Read the latest warning about consuming ultra-processed foods in the context of the points listed above.
Campbell vs Shewfelt. Campbell proposes a simple solution to America’s public health crisis. Abandon the typical highly processed foods that compose our lifestyle for whole-food, plant-based alternatives. This shift could help us conquer the plague of chronic diseases including cancer, diabetes, heart disease and obesity. A true health-care system would replace our current disease-care one. Such a move might free us from a profit-based dependence on multi-national drug, food, and medical corporations. In turn, I ask you to use reason in your food selection. Don’t be dismayed by the demonization of processed foods, particularly those products made safe, convenient, stable, and pleasing to the palate through the use of food additives. Personal health is much more complex than eating only healthy foods and avoiding unhealthy ones. Food is much more than a binary choice. What we eat has cultural, social, pleasure, and other philosophical dimensions beyond nutrition and health.
Take home Lesson. Despite the popularity of specific aspects of the plan, a WFPB lifestyle is still considered extreme. Could we solve our plague of chronic disease by eliminating animal-based and highly processed foods from our diet? Would such a plan greatly expand our lifespans/healthspans? Is nutrition as practiced today really that reductionist? We have adopted a simplistic view of nutrition and labeled it nutritionism. Yes, modern medical science is reductionist, but it is much more inclusive than its critics suggest. Vitamins, for example, play roles in our bodies that are much more complex than preventing deficiency diseases. Subclinical deficiencies of individual vitamins affect our health and wellbeing. Interaction between different nutrients within our cells and bloodstream affect our ability to perform daily metabolic function and fight off disease challenges.

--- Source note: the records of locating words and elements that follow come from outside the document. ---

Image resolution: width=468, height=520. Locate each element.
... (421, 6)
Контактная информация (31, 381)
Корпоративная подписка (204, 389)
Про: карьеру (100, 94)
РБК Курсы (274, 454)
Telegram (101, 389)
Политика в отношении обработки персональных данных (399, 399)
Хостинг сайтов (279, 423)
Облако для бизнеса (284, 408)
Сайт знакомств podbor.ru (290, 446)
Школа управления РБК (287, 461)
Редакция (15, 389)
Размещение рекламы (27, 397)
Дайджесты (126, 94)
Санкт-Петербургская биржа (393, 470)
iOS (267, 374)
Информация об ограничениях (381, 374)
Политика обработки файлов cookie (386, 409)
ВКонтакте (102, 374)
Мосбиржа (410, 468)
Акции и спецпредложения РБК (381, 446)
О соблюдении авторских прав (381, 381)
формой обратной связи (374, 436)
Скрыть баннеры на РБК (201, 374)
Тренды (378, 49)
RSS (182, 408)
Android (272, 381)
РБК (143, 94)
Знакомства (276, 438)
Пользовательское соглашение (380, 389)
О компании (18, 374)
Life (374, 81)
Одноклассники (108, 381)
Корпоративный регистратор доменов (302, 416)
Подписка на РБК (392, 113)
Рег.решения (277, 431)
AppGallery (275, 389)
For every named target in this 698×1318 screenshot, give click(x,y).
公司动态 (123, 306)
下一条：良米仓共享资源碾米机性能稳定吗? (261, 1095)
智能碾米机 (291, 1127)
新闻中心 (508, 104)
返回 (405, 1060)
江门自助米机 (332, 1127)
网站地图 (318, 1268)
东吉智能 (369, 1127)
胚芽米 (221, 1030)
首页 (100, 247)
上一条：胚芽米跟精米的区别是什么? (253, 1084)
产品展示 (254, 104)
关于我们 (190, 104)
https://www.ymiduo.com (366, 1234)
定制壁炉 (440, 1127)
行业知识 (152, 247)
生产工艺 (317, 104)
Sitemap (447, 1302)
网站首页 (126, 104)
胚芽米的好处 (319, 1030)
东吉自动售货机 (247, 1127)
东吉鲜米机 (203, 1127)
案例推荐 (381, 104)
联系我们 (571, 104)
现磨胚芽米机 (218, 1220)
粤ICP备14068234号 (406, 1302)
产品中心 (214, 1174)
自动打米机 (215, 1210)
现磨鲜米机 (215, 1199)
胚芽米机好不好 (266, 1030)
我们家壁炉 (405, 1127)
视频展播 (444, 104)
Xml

Is (ultra)processing as dangerous as it is described? Is there an opportunity to take principles of food processing, additives, and parts of the WFPB perspective to promote healthier eating? Color me skeptical of miracle food dietary patterns that we reimagine as lifestyles. I am also skeptical of classification schemes that separate all foods into healthy and unhealthy ones. And yet, is there something about food substances in intact form that provides health-giving properties which are lost when we mash them up? That brings me to the concept of the food matrix, but I will save that discussion for another post.